Goldfish 'get drunk for three months' to survive winter
It's a good job fish don't need a license to swim – in winter they're permanently over the limit.
Alcohol might seem like an understandable way to survive long winters. But for goldfish, getting drunk is a matter of life and death. The fish at the bottom of icy ponds have no access to oxygen but manage to survive thanks to a unique metabolic pathway that floods their blood with alcohol.
By making ethanol, the fish can sustain anaerobic respiration, which uses no oxygen, for months at a stretch. Scientists have now discovered how goldfish and crucian carp have this ability, which is unique among vertebrates. Their findings are published in a study the journal Scientific Reports.
Humans are capable of anaerobic respiration too – a sprinter, for example, can run a whole race without breathing. Anaerobic respiration is much less efficient than aerobic respiration, which uses oxygen, and it creates the by-product lactic acid. This is what causes muscle pain after exercise. Too much lactic acid, or lactate, can essentially poison the blood.
So to get rid of lactic acid, fish have evolved a metabolic pathway in the powerhouses of the cell, the mitochondria, which gets switched on in the absence of oxygen. This pathway converts lactic acid to ethanol, which can then diffuse through their cells to their gills and then out into the water.
The fish have gained their unique ability through a rare evolutionary event where their genome was duplicated. Having an extra copy of their genome allowed them a little more freedom in their evolution. One copy of a given set of genes carried on doing its essential tasks, while the other set accumulated novel mutations. Among these were genetic changes that allowed the fish to make ethanol.
The ability to make ethanol in this way is extremely rare in nature. Only microorganisms such as yeasts, certain worms and mosquito larvae are known to do it, as well as some plant roots. And they make it in no small measures.
"It's a substantial amount of alcohol. It's like being drunk for three months and surviving," study author Michael Berenbrink of the University of Liverpool told IBTimes UK.
Scientists have tested how much alcohol the fish can make using what they term "fish hotels". If you put a fish in a pint glass, seal it off so no oxygen can enter and put it in a fridge (the 'hotel') for three months, at the end of it you'd have some delicious fishy alcohol about the strength of a standard pint.

### DATA TO EXAMINE

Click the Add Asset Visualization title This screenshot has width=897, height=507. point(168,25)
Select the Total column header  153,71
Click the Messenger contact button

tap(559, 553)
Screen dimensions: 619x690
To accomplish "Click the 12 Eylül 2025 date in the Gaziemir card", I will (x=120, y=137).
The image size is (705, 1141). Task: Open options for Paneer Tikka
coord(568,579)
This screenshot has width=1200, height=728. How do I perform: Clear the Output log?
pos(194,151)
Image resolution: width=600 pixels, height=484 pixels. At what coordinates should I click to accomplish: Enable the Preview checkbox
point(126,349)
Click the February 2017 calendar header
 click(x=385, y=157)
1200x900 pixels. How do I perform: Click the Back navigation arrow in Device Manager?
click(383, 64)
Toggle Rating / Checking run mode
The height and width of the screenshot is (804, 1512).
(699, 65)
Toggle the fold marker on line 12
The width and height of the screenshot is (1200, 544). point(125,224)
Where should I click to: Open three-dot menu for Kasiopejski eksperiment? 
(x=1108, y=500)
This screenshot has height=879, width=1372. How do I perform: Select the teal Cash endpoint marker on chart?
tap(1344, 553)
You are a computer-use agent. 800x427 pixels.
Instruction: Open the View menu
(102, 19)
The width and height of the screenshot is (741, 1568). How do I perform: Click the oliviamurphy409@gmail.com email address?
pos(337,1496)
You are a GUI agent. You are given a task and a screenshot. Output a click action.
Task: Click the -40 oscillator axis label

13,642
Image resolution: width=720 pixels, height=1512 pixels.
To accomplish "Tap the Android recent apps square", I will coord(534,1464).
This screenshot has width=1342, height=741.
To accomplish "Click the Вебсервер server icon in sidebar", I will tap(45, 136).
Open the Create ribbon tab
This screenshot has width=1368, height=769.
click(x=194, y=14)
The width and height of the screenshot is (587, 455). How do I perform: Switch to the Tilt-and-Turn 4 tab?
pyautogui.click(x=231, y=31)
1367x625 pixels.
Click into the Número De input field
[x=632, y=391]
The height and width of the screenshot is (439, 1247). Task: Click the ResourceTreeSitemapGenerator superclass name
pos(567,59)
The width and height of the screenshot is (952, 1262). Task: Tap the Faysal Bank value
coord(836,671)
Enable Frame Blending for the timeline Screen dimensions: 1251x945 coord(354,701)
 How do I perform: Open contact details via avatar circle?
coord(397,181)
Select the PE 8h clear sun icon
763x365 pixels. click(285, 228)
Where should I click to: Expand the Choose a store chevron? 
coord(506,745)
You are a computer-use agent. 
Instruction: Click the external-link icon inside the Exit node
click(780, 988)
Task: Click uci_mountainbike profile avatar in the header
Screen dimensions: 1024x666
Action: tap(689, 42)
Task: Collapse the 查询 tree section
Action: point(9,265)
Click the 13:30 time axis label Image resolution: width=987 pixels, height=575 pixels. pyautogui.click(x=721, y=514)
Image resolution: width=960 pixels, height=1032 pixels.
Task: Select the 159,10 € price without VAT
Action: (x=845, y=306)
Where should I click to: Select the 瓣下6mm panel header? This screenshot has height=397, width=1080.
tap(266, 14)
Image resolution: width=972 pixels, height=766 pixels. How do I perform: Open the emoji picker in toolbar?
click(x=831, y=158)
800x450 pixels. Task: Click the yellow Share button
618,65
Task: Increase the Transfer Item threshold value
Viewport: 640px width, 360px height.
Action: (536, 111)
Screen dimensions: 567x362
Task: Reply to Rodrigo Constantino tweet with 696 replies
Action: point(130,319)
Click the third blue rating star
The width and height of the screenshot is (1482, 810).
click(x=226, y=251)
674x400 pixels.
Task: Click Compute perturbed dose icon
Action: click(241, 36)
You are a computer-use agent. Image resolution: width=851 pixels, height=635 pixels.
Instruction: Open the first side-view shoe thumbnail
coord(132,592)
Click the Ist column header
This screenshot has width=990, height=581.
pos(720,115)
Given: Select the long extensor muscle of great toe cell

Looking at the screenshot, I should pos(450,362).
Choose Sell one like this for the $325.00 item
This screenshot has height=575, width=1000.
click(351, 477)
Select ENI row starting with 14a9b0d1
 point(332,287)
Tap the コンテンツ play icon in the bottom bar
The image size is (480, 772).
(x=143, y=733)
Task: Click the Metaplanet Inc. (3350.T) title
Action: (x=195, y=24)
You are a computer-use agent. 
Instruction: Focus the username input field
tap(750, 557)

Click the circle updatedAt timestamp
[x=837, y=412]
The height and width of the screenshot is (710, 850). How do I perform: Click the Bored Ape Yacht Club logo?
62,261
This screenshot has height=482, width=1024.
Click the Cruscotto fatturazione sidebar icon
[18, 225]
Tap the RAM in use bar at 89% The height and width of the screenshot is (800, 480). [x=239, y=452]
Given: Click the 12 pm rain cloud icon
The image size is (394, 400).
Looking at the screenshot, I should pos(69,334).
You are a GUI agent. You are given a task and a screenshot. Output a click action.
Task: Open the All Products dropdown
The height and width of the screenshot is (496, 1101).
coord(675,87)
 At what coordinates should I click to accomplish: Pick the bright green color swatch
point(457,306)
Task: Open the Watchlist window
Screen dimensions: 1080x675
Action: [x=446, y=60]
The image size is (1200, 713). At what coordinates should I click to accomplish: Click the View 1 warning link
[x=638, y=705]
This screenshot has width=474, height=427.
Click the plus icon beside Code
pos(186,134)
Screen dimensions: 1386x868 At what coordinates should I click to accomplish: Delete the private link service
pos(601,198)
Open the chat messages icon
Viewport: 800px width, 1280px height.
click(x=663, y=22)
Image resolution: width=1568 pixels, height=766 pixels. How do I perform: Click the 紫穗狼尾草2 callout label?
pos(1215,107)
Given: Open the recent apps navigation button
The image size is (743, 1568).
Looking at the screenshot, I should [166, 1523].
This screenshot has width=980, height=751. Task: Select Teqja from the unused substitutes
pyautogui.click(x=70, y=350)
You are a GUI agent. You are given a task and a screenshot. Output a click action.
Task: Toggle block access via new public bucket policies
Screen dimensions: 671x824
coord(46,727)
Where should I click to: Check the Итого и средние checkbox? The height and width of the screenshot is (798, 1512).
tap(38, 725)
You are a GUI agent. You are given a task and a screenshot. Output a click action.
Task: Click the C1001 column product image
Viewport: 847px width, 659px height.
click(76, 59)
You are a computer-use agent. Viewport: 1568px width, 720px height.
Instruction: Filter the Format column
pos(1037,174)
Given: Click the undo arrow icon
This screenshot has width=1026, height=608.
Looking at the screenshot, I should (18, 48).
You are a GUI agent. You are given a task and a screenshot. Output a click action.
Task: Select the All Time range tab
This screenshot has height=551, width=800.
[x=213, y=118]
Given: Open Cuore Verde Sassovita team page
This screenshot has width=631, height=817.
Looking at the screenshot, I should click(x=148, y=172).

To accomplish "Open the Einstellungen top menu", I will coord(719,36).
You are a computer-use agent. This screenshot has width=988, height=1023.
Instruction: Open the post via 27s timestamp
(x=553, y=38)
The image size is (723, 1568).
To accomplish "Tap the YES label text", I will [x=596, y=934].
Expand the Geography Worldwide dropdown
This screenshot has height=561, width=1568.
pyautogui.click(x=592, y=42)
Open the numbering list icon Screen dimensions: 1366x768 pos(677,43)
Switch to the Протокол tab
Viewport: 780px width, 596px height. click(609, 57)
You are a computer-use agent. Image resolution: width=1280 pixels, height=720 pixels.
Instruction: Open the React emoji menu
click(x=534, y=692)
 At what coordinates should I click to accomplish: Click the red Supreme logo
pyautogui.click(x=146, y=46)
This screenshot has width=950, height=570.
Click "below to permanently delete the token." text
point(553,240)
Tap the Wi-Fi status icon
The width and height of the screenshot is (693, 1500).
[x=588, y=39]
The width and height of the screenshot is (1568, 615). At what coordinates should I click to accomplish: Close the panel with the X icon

### INSTRUCTIONS TO FOLLOW
Repeat verbatim the portion of the goldfish article between "The fish have" and "told IBTimes UK.", inclusive.

### WRITTEN RESPONSE
The fish have gained their unique ability through a rare evolutionary event where their genome was duplicated. Having an extra copy of their genome allowed them a little more freedom in their evolution. One copy of a given set of genes carried on doing its essential tasks, while the other set accumulated novel mutations. Among these were genetic changes that allowed the fish to make ethanol.
The ability to make ethanol in this way is extremely rare in nature. Only microorganisms such as yeasts, certain worms and mosquito larvae are known to do it, as well as some plant roots. And they make it in no small measures.
"It's a substantial amount of alcohol. It's like being drunk for three months and surviving," study author Michael Berenbrink of the University of Liverpool told IBTimes UK.